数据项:
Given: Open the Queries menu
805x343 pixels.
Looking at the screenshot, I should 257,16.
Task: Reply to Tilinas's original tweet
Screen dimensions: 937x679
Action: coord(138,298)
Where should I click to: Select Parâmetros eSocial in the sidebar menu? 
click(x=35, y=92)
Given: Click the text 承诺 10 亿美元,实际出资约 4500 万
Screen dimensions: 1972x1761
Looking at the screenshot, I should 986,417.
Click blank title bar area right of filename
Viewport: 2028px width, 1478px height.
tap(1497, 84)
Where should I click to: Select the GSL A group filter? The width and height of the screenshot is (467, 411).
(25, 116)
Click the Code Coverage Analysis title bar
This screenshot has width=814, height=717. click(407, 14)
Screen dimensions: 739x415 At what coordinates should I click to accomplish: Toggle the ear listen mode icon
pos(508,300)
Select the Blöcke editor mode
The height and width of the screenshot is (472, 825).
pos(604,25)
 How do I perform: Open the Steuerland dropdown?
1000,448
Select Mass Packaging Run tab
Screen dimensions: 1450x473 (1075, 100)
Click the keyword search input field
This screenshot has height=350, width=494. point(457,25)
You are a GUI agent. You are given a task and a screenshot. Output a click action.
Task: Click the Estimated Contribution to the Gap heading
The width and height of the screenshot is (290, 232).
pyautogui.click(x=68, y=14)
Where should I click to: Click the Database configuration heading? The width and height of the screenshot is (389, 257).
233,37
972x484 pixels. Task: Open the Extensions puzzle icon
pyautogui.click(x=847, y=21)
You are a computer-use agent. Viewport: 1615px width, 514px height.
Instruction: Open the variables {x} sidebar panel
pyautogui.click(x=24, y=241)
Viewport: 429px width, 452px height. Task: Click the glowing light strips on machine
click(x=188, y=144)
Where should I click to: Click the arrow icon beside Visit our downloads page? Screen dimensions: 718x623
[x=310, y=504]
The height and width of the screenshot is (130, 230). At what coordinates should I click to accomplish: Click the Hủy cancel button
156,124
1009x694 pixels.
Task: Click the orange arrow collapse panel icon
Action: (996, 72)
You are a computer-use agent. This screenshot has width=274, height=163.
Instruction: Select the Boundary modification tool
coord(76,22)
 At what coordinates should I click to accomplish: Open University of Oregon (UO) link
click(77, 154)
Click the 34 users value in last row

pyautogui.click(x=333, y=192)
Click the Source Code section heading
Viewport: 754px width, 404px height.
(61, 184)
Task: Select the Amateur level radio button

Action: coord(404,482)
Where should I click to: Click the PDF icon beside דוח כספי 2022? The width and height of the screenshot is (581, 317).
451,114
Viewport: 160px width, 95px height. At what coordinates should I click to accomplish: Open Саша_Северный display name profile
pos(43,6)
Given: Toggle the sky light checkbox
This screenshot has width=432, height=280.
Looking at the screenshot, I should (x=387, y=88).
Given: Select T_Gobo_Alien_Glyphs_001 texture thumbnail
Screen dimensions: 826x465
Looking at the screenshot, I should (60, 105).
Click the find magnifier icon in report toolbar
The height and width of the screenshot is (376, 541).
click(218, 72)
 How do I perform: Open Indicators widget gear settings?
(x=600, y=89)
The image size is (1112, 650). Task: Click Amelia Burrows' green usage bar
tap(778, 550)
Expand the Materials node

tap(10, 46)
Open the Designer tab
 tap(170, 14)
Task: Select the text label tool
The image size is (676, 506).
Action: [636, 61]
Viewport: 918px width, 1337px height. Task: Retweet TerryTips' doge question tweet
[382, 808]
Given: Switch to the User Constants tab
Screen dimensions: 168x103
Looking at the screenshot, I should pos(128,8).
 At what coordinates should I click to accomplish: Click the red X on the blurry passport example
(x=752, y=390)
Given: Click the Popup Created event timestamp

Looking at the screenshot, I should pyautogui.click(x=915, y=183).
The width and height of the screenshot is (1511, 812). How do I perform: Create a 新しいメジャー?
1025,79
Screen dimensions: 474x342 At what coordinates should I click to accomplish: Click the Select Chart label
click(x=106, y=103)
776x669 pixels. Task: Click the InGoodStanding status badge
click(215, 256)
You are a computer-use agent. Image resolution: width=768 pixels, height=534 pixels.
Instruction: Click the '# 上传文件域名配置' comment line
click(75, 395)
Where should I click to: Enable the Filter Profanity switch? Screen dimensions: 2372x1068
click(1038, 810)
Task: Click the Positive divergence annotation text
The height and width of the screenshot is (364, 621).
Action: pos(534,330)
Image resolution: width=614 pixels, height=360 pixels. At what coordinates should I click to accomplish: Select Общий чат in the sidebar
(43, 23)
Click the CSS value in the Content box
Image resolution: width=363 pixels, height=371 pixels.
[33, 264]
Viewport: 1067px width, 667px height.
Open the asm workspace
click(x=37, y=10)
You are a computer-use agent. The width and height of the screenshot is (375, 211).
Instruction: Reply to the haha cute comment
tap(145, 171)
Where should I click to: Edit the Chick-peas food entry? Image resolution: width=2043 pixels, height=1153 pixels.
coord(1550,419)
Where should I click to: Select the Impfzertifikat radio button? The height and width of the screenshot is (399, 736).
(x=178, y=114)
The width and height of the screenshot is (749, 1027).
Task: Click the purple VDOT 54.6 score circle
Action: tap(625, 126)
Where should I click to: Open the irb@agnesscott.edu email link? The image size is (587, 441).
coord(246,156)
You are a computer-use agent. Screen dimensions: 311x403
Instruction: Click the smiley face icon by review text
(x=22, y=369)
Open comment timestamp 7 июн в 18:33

● 练习题目: 从上面这些行里摘出所有含有字符串“mode”的行，逐行照抄，区分大小写。

● 书面作答:
Screen dimensions: 739x415 At what coordinates should I click to accomplish: Toggle the ear listen mode icon
Select the Blöcke editor mode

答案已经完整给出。